• [TASK GOAL]:
Select from the data all lines with the word "will".

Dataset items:
· · · · ·
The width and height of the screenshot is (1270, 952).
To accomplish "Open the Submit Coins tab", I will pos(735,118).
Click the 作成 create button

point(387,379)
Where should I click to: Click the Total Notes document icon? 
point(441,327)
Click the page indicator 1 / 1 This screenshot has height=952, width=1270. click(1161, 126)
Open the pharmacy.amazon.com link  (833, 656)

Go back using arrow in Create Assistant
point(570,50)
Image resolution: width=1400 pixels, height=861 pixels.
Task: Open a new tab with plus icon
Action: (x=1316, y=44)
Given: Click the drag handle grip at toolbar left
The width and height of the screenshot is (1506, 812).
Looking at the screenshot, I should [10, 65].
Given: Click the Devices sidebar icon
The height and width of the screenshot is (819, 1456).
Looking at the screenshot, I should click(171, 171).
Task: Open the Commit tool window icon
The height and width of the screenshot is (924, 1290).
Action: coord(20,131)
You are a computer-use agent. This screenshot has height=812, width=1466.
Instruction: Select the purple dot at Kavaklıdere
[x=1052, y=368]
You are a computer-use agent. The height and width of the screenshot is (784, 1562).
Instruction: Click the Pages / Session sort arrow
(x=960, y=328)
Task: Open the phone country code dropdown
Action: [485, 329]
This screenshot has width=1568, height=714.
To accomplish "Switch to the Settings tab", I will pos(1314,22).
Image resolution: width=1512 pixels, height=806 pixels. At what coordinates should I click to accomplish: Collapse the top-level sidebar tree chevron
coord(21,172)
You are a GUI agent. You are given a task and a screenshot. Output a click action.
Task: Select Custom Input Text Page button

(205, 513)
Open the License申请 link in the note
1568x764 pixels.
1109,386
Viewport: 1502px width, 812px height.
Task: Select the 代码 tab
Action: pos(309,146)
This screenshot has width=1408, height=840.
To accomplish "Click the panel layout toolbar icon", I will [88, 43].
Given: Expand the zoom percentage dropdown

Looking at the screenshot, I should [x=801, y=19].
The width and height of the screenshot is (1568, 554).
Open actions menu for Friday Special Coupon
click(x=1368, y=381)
· · · · ·
• [ANSWER TO THE PROBLEM]:
To accomplish "Open the Submit Coins tab", I will pos(735,118).
To accomplish "Switch to the Settings tab", I will pos(1314,22).
To accomplish "Click the panel layout toolbar icon", I will [88, 43].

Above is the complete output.